» **Exercise**
Please transcribe the records below line by line, keeping every character unchanged.
:::::
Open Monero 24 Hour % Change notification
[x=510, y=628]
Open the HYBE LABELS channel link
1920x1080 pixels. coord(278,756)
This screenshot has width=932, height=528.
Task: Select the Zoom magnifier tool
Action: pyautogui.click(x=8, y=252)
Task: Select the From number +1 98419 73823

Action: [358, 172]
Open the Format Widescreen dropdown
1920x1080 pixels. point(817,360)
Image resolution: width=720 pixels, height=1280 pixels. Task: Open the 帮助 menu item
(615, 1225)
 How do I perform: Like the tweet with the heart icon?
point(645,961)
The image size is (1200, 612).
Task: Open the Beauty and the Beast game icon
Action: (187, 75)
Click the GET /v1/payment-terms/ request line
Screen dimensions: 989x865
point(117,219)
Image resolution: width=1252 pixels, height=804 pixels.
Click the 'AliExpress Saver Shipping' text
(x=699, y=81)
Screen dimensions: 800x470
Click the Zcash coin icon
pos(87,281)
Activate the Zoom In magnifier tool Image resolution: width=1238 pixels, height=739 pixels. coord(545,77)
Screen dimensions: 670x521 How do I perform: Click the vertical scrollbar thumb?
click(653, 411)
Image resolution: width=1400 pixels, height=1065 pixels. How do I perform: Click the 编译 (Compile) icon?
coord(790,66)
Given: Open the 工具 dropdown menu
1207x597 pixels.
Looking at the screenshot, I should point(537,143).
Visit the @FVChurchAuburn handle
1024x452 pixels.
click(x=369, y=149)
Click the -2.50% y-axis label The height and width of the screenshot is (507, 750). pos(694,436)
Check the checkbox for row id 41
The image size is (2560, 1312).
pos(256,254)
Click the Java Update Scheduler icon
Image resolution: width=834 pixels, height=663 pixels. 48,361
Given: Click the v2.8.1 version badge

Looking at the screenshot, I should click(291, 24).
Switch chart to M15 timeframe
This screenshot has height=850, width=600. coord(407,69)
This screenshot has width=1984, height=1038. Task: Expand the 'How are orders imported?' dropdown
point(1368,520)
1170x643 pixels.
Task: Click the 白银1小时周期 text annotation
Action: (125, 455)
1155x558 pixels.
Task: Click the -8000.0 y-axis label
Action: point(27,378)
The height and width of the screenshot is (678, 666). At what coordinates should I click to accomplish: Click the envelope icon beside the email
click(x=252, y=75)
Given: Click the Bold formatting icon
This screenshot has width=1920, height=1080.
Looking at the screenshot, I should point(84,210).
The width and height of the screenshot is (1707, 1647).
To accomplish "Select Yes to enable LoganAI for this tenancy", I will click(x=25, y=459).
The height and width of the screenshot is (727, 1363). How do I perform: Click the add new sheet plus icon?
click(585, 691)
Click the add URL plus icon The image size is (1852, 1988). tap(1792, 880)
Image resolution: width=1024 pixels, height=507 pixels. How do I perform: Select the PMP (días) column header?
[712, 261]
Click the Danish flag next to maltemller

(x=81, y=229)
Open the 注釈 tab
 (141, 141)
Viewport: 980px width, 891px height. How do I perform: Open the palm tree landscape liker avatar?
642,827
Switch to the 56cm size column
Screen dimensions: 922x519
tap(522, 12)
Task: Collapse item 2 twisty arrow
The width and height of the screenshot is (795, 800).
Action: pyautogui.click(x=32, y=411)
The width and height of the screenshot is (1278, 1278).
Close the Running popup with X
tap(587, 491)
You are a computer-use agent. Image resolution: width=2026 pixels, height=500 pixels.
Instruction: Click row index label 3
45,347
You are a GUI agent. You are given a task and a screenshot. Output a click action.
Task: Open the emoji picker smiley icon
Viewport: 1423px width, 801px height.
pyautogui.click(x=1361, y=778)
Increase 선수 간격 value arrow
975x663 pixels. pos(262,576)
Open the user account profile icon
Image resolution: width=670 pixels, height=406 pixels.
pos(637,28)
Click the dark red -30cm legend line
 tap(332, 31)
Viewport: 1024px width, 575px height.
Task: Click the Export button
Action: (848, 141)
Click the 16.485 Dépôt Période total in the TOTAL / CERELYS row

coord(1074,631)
:::::
» **Output of the exercise**
Open Monero 24 Hour % Change notification
[x=510, y=628]
Open the HYBE LABELS channel link
1920x1080 pixels. coord(278,756)
This screenshot has width=932, height=528.
Task: Select the Zoom magnifier tool
Action: pyautogui.click(x=8, y=252)
Task: Select the From number +1 98419 73823

Action: [358, 172]
Open the Format Widescreen dropdown
1920x1080 pixels. point(817,360)
Image resolution: width=720 pixels, height=1280 pixels. Task: Open the 帮助 menu item
(615, 1225)
 How do I perform: Like the tweet with the heart icon?
point(645,961)
The image size is (1200, 612).
Task: Open the Beauty and the Beast game icon
Action: (187, 75)
Click the GET /v1/payment-terms/ request line
Screen dimensions: 989x865
point(117,219)
Image resolution: width=1252 pixels, height=804 pixels.
Click the 'AliExpress Saver Shipping' text
(x=699, y=81)
Screen dimensions: 800x470
Click the Zcash coin icon
pos(87,281)
Activate the Zoom In magnifier tool Image resolution: width=1238 pixels, height=739 pixels. coord(545,77)
Screen dimensions: 670x521 How do I perform: Click the vertical scrollbar thumb?
click(653, 411)
Image resolution: width=1400 pixels, height=1065 pixels. How do I perform: Click the 编译 (Compile) icon?
coord(790,66)
Given: Open the 工具 dropdown menu
1207x597 pixels.
Looking at the screenshot, I should point(537,143).
Visit the @FVChurchAuburn handle
1024x452 pixels.
click(x=369, y=149)
Click the -2.50% y-axis label The height and width of the screenshot is (507, 750). pos(694,436)
Check the checkbox for row id 41
The image size is (2560, 1312).
pos(256,254)
Click the Java Update Scheduler icon
Image resolution: width=834 pixels, height=663 pixels. 48,361
Given: Click the v2.8.1 version badge

Looking at the screenshot, I should click(291, 24).
Switch chart to M15 timeframe
This screenshot has height=850, width=600. coord(407,69)
This screenshot has width=1984, height=1038. Task: Expand the 'How are orders imported?' dropdown
point(1368,520)
1170x643 pixels.
Task: Click the 白银1小时周期 text annotation
Action: (125, 455)
1155x558 pixels.
Task: Click the -8000.0 y-axis label
Action: point(27,378)
The height and width of the screenshot is (678, 666). At what coordinates should I click to accomplish: Click the envelope icon beside the email
click(x=252, y=75)
Given: Click the Bold formatting icon
This screenshot has width=1920, height=1080.
Looking at the screenshot, I should point(84,210).
The width and height of the screenshot is (1707, 1647).
To accomplish "Select Yes to enable LoganAI for this tenancy", I will click(x=25, y=459).
The height and width of the screenshot is (727, 1363). How do I perform: Click the add new sheet plus icon?
click(585, 691)
Click the add URL plus icon The image size is (1852, 1988). tap(1792, 880)
Image resolution: width=1024 pixels, height=507 pixels. How do I perform: Select the PMP (días) column header?
[712, 261]
Click the Danish flag next to maltemller

(x=81, y=229)
Open the 注釈 tab
 (141, 141)
Viewport: 980px width, 891px height. How do I perform: Open the palm tree landscape liker avatar?
642,827
Switch to the 56cm size column
Screen dimensions: 922x519
tap(522, 12)
Task: Collapse item 2 twisty arrow
The width and height of the screenshot is (795, 800).
Action: pyautogui.click(x=32, y=411)
The width and height of the screenshot is (1278, 1278).
Close the Running popup with X
tap(587, 491)
You are a computer-use agent. Image resolution: width=2026 pixels, height=500 pixels.
Instruction: Click row index label 3
45,347
You are a GUI agent. You are given a task and a screenshot. Output a click action.
Task: Open the emoji picker smiley icon
Viewport: 1423px width, 801px height.
pyautogui.click(x=1361, y=778)
Increase 선수 간격 value arrow
975x663 pixels. pos(262,576)
Open the user account profile icon
Image resolution: width=670 pixels, height=406 pixels.
pos(637,28)
Click the dark red -30cm legend line
 tap(332, 31)
Viewport: 1024px width, 575px height.
Task: Click the Export button
Action: (848, 141)
Click the 16.485 Dépôt Période total in the TOTAL / CERELYS row

coord(1074,631)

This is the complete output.